:: SOURCE INFORMATION
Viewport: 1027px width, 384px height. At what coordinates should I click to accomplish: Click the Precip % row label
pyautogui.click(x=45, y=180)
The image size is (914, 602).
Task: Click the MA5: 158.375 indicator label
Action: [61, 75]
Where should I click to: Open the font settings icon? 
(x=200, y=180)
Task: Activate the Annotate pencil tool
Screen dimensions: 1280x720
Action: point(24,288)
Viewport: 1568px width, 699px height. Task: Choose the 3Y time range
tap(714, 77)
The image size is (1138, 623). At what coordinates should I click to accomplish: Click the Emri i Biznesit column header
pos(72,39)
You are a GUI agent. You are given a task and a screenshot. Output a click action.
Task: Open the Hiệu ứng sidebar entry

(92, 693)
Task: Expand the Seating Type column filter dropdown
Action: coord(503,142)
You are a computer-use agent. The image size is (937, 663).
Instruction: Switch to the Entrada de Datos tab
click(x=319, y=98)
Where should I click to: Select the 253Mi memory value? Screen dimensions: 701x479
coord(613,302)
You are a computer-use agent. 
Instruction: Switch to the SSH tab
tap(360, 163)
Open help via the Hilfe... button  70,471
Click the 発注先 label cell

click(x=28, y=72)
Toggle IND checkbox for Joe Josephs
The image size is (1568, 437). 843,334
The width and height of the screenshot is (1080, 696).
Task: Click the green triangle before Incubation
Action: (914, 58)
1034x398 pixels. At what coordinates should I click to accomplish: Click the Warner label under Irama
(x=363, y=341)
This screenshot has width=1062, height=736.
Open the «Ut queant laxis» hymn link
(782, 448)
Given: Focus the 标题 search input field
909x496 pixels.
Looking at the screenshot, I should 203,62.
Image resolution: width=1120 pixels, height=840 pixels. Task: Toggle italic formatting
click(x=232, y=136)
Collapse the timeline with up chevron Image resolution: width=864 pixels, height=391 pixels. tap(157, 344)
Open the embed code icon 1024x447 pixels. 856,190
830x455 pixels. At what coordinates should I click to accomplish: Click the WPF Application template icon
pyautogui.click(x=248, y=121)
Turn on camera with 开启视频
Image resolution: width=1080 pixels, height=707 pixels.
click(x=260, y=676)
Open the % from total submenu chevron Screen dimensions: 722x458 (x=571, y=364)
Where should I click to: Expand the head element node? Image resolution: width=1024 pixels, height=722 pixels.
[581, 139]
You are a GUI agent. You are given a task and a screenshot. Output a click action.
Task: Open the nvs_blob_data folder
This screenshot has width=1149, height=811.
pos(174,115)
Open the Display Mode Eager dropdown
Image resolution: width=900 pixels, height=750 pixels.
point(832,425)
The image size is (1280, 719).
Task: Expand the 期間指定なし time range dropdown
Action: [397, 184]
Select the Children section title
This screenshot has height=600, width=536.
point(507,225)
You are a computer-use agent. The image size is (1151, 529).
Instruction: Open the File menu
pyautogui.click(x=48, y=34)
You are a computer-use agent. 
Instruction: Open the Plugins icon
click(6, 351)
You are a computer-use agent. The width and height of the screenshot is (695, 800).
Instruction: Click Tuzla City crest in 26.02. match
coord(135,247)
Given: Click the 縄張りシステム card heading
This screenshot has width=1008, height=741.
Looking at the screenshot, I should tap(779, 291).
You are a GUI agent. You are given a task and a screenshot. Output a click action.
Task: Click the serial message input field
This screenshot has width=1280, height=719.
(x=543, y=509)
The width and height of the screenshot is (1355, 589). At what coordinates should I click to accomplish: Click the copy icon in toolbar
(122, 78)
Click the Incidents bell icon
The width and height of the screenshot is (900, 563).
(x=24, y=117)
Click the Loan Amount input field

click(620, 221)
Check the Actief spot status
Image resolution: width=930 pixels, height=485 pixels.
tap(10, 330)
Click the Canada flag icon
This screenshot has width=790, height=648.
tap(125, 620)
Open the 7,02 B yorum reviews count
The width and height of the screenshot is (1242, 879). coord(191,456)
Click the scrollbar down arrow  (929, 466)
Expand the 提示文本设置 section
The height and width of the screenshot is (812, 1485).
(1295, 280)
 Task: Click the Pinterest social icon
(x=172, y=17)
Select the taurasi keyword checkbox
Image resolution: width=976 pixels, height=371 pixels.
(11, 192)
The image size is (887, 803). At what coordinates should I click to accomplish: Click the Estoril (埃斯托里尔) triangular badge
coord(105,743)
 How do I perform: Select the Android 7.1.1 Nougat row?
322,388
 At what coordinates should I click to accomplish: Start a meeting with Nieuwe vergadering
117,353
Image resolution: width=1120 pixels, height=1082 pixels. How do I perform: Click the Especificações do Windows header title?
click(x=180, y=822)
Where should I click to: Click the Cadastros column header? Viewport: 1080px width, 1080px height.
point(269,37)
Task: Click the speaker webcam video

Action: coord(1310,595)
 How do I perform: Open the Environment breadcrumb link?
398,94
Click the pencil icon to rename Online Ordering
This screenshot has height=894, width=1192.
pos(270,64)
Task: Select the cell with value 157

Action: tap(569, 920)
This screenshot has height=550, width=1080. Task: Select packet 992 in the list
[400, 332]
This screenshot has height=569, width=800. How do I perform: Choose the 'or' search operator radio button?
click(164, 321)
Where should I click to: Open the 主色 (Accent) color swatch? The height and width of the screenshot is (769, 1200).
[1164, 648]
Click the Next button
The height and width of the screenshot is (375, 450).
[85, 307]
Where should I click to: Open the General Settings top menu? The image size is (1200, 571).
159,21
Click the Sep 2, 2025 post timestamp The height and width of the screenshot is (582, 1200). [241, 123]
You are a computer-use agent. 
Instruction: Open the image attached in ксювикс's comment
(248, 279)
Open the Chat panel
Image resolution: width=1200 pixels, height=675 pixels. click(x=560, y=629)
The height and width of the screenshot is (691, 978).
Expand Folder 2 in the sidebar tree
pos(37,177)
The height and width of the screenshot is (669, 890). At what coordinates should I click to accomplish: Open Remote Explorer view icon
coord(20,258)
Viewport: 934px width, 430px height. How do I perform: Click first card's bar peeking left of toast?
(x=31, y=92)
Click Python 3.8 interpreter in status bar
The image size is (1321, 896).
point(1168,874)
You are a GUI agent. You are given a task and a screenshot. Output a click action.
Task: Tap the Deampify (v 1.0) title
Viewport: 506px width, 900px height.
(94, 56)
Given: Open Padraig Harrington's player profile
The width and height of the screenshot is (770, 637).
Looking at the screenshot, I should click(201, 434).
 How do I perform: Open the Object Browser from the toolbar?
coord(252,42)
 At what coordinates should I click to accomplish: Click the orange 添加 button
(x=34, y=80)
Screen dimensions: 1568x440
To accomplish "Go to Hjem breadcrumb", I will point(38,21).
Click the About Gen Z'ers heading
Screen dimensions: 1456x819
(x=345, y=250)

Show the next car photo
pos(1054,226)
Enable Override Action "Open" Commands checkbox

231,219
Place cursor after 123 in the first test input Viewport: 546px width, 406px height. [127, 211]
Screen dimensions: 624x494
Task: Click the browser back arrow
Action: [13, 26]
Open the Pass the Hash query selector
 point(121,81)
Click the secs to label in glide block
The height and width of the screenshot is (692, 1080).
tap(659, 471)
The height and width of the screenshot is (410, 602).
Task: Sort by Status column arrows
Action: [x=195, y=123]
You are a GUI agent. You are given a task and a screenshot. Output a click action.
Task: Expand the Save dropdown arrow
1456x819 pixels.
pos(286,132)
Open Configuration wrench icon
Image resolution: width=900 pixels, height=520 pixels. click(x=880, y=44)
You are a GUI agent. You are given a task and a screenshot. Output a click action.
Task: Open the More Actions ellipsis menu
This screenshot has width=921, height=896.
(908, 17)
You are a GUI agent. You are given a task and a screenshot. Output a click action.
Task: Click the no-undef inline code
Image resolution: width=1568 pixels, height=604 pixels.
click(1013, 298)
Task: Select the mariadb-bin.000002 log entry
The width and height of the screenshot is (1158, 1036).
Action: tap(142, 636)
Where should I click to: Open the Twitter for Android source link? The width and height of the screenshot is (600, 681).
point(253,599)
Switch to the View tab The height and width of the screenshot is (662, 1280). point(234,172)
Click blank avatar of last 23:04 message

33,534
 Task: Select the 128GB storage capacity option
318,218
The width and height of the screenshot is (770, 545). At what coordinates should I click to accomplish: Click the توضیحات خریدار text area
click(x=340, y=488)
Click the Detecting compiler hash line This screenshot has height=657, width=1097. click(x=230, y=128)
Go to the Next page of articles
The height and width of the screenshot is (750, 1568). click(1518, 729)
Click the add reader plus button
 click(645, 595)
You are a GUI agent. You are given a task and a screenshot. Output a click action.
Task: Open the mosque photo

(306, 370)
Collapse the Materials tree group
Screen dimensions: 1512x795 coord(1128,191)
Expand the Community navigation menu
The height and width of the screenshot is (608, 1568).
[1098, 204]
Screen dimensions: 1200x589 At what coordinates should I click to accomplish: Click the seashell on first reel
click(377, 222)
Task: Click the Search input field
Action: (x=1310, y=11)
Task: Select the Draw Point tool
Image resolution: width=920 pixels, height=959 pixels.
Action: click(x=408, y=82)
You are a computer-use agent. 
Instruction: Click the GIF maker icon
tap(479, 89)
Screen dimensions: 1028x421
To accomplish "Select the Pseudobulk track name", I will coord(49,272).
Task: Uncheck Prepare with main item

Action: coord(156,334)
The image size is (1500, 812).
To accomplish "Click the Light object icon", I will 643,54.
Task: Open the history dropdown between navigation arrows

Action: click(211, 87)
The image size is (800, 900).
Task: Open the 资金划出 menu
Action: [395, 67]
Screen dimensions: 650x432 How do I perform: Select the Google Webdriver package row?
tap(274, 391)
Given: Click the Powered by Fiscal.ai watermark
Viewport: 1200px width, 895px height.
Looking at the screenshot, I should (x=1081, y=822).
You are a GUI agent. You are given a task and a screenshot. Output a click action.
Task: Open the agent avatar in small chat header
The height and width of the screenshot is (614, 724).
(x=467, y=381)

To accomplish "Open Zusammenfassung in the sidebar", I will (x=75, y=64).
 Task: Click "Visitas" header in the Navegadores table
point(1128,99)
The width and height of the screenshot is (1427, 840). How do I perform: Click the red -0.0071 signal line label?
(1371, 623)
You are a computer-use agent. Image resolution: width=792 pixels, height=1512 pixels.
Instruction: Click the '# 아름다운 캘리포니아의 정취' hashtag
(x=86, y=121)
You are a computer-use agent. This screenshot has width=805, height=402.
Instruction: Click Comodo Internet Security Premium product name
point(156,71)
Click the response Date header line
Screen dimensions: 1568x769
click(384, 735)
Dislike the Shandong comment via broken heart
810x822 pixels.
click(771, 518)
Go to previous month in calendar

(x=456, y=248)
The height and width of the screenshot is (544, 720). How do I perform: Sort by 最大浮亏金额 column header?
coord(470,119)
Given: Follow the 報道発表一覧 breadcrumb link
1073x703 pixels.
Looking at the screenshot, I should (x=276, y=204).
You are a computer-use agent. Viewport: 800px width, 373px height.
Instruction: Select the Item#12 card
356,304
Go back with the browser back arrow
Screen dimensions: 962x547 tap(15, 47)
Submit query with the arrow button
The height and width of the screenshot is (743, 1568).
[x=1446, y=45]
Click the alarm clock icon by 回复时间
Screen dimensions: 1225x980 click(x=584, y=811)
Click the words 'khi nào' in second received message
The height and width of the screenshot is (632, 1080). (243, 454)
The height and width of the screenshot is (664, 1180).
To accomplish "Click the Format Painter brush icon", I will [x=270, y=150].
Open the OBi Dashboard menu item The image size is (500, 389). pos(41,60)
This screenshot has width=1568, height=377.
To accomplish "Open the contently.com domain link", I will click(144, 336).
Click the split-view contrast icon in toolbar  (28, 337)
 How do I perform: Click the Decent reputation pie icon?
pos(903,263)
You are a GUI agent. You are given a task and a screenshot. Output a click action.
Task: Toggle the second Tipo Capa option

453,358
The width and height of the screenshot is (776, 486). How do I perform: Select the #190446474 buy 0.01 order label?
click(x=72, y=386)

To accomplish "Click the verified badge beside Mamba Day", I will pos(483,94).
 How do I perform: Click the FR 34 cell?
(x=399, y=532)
::::
[WHAT THE TASK REQUIRES] After reading the entries above, report the number of lines that include the string "heading". Give no other text.

[ANSWER TO THE EXERCISE] 2